=== TEXT TO READ ===
I went down a rabbithole on inference-from-goal-models a few years ago (albeit not coalitional ones) -- some slightly scattered thoughts below, which I'm happy to elaborate on if useful.
This paper is really cool!
A random fun thing that I connected it to is how civilization can be seen as an engineering process that enables lower context horizon planning. The impersonality of a market is essentially a standardising force that allows you to not have to deal with long chains of interpersonal connections which enables you to model the optimal policy as close to a random policy for the average person will behave in a standardised way (to work for a profit).
This might connect to Henrich's stuff on market integration producing more impersonal/rule-based cognition. Maybe populations adapt to environments where random-policy-Q-functions are informative, and we call that adaptation "WEIRD psychology"?
Something something normalization and standardization as horizon-reduction...
I didn’t read the paper carefully, but my gut reaction on seeing the claim is that it’s a fairly straightforward benefit of better exploration properties.
Most deep RL algorithms bootstrap from random policies. These policies explore randomly. So the early Q functions learned (or value functions, etc) will be those modelling a random policy. If it turns out that this leads to an optimal policy - well that seems really easy. Actually it’d be kind of weird if deep RL couldn’t converge in this simple case.
I expect this claim to no longer hold if the exploration strategy is changed.
I agree with you but I think you might be missing the point, let me add some detail from the cultural evolution angle. (because I do think the paper is actually implicitly saying something interesting about mean-field and similar approaches.)
One of the main points from Henrich's WEIRDest People in the World is between internalized identity and relational identity. WEIRD populations develop internal guilt, stable principles, context-independent rules—your identity lives inside you. Non-WEIRD populations have identities that exist primarily in relation to specific others: your tribe, your lineage, your patron. Who you are depends on who you're interacting with.
Now connect this to the effective horizon result. Consider the king example: if you send tribute to a specific king, whether that's a good action depends enormously on that king's specific future response—does he ally with you, ignore you, betray you? You can't replace "the king's actual behavior" with "average behavior of a random agent" and preserve the action ranking. The random policy Q-function washes out exactly the thing that matters. The mean field approximation fails because specific node identities carry irreducible information.
Now consider a market transaction instead. You're trading with someone, and everyone else in the economy is also just trading according to market prices. It basically doesn't matter who's on the other side—the price is the price. You can replace your counterparty with a random agent and lose almost nothing. The mean field approximation holds, so the random policy Q-function preserves action rankings, and learning from simple exploration works.
So essentially: markets are institutions that make the mean field approximation valid for economic coordination, which is exactly the condition under which the random policy equals the optimal policy for greedy action selection. They're environment engineering that makes learning tractable.

=== TASKS TO COMPLETE ===
1) In the forum thread, rewrite the passage starting with "Something something normalization" and going on through "better exploration properties.", replacing "gut reaction" with "first impression".
2) According to the forum thread, what do most deep RL algorithms bootstrap from?
The listing that comes after this thread is not needed.

[Collected data]
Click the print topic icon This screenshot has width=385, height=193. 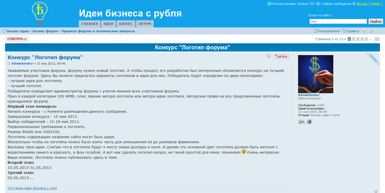(364, 31)
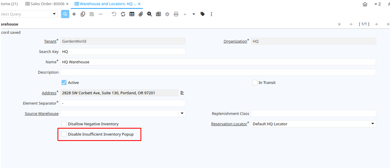Click the Refresh toolbar icon

pos(123,14)
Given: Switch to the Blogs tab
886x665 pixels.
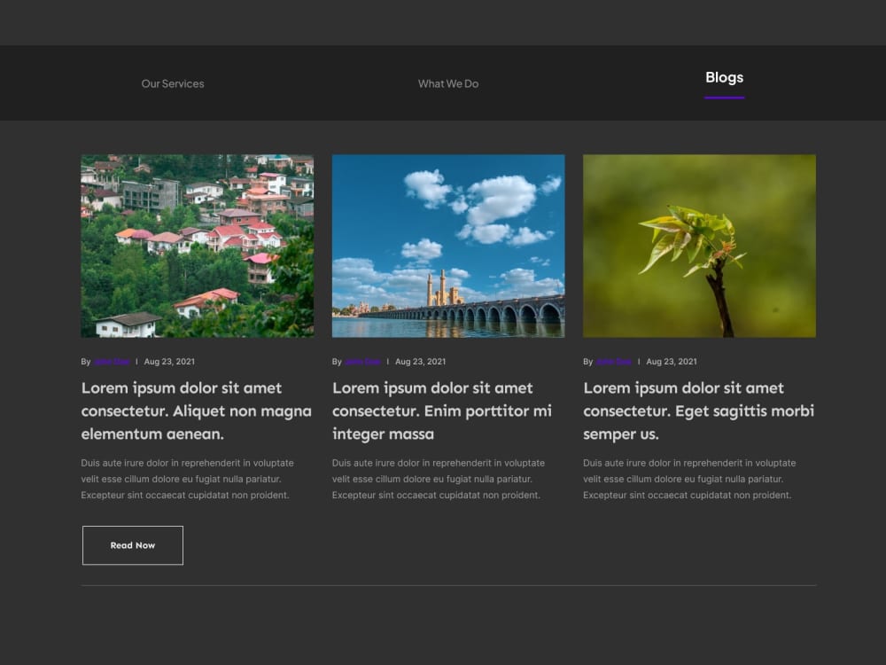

=== EXPECTED RESULTS ===
1)
Something something normalization and standardization as horizon-reduction...
I didn’t read the paper carefully, but my first impression on seeing the claim is that it’s a fairly straightforward benefit of better exploration properties.

2) Random policies.